Consigne A: Reproduisez sans rien changer le passage du texte sur #MeToo et les violences faites aux femmes, de « Mensonge de première ! » à « dit la victime. ».
Consigne B: Poursuivez le texte sur #MeToo et les violences faites aux femmes à partir de sa dernière phrase.

A la suite de l'affaire Weinstein - ce producteur de cinéma américain, pervers accusé puis condamné pour viols et diverses agressions sexuelles sur des femmes - a émergé en quelques semaines ce qu'un anthropologue a décrit comme un « mouvement social féminin du XXIe siècle, qui sait user des outils technologiques de l’époque pour faire apparaître un point de vue non pris en compte à la mesure de sa réalité massive et tragique ».

Mensonge de première ! On n'avait pas attendu les cris d'orfraie des milieux peu nets du cinéma pour savoir que des millions de femmes sont l'objet depuis toujours de persécutions et de violences, que le problème reste dans l'ensemble insoluble, malgré une juridiction de classe bourgeoise qui se veut moraliste et punitive, avec cette nouveauté inventée par la charia féministe désormais de croire automatiquement...ce que dit la victime.

Ces néo-féministes semblent croire qu’elles ont tout inventé. À les entendre, #MeToo a été l’an I du féminisme: la «première remise en cause sérieuse du patriarcat». Tout cela en oubliant, par exemple, que ce sont les féministes des années 1970 qui ont milité pour la criminalisation du viol. Ce fantasme de Tabula rasa explique le caractère indigent de leurs discours, et leur violence en roue libre: une «Révolution culturelle», revendiquée. On sait ce que cela signifie (mais elles, non, visiblement): l’élimination de ceux que l’on décrète être des ennemis politiques, à dénoncer, châtier, rééduquer.

Voilà des consoeurs à l'envers des gardiens de la révolution nazislamique en Iran. Les statistiques depuis des années n'ont pas eu besoin des sunlights des vedettes américaines. Les statistiques parlent d'elles-mêmes. En France, chaque année des milliers de plaintes sont déposées pour coups et blessures volontaires, et aussi pour violences sexuelles diverses. D'autres statistiques sont elles bien connues : en 2022, il y a eu 121 féminicides en France, et 27 depuis le début de l'année 2023, selon le collectif féministe Noustoutes .

Sans oublier qu'avec des statistiques on peut tout faire sauf augmenter les salaires ou empêcher les meurtres. Heureusement la «déconstruction» des hommes avance en Espagne avec la série Machos Alpha, sur Netflix. Le gouverne-ment français si soucieux d'obliger des millions à se taper deux années supplémentaire d'exploitation salariée a promis des mesures efficaces. Il y a toujours eu depuis des décennies des femmes déménagées et plaquées par les services de police pour éviter qu'elles soient tuées par leurs maris tarés (j'en ai été témoin) mais aujourd'hui s'est devenu tellement exponentiel que même les bourgeoises s'en émeuvent. Le gouverne-ment avait, en mars dernier, dévoilé un plan pour l'égalité hommes - femmes et contre les violences, crédité d'un budget de 420 millions d'euros. Un projet de loi de lutte contre les violences sexuelles et sexistes -instaurant un délit d'outrage sexiste- a été adopté cet été, mais avait suscité la déception des associations mobilisées, par rapport aux intentions initiales affichées. Le délit d'outrage sexiste c'est comme la suppression du mot race dans la constitution, c'est une insulte à l'illettrisme.

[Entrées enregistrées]
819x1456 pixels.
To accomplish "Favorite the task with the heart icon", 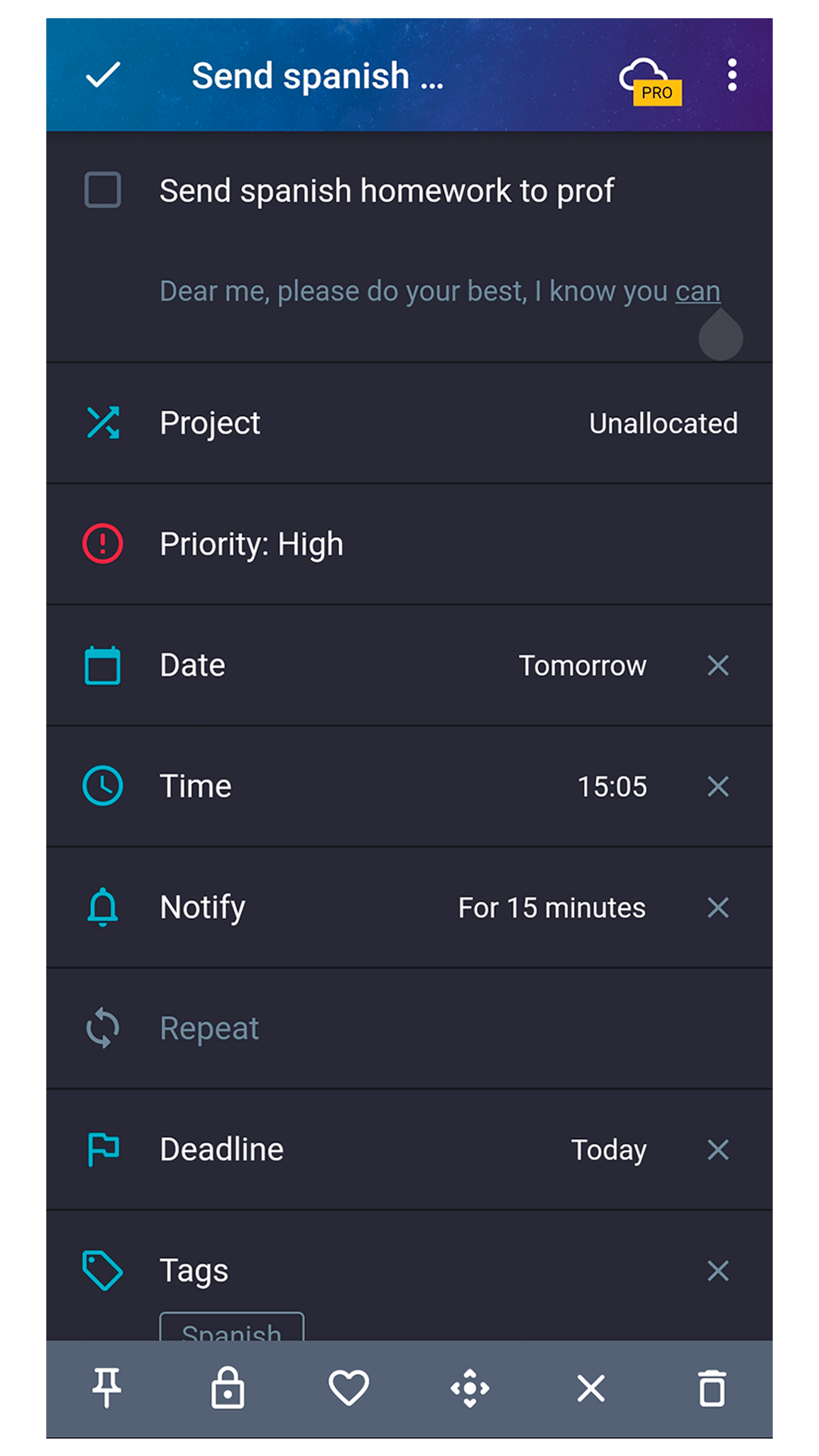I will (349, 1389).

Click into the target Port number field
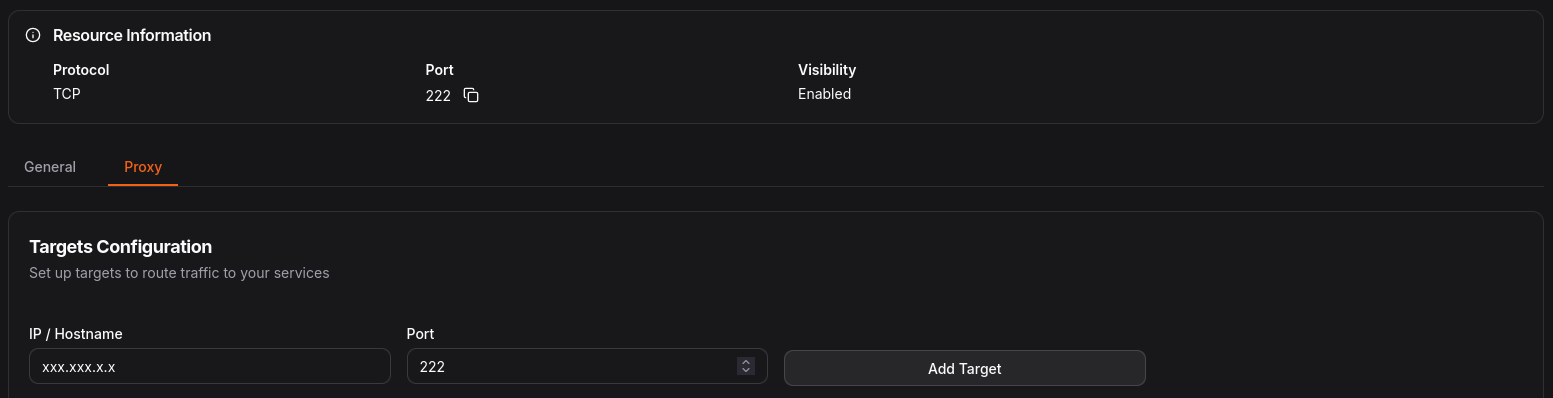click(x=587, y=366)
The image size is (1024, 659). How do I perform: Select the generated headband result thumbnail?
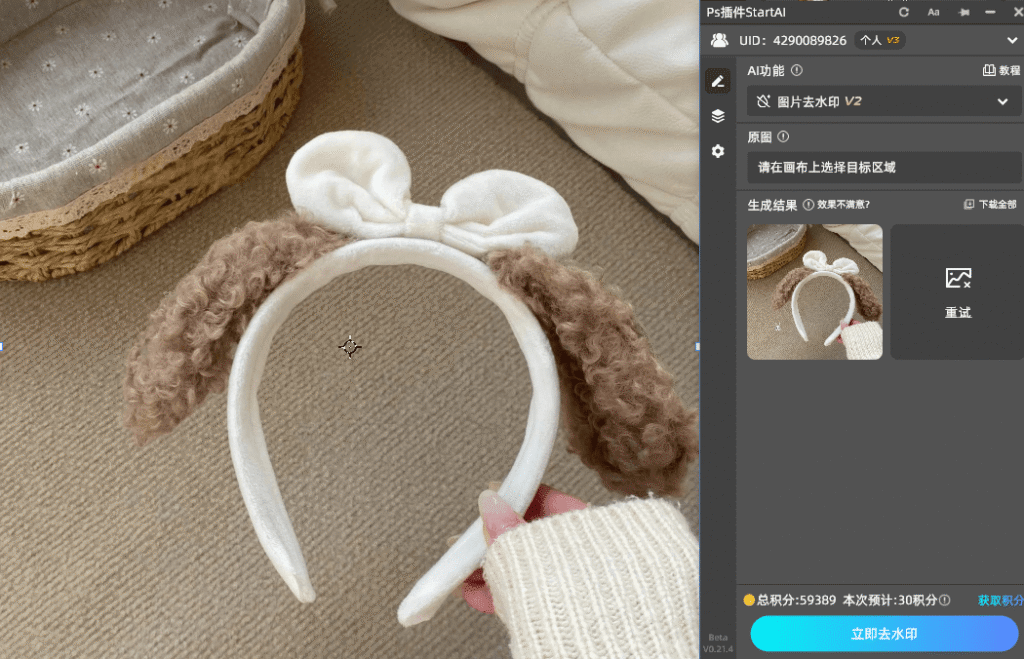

Réponse A:
Mensonge de première ! On n'avait pas attendu les cris d'orfraie des milieux peu nets du cinéma pour savoir que des millions de femmes sont l'objet depuis toujours de persécutions et de violences, que le problème reste dans l'ensemble insoluble, malgré une juridiction de classe bourgeoise qui se veut moraliste et punitive, avec cette nouveauté inventée par la charia féministe désormais de croire automatiquement...ce que dit la victime.

Réponse B:
Le gouverne-ment a, au début du mois, annoncé une série de mesures: campagne de télévision, subvention supplémentaire au 3919, instauration d'une plate forme de signalement en ligne des violences sexistes et sexuelles, pour faciliter les plaintes, outil de géolocalisation des places d'hébergement d'urgence et mise en place de "contrats locaux contre les violences" (partage territorial d'informations entre professionnels et associations), interdiction à la vente de jouets genrés3 . Entre temps ces mesures ont été effacées par les violences policières contre les manifestants un peu partout en France (ou il semble que l'égalité hommes-femmes ait été respectée pour les coups de matraques) ; on ne sait pas si les CRS ont été crédités de 420 millions d'euros, avec des contrats locaux contre les violences.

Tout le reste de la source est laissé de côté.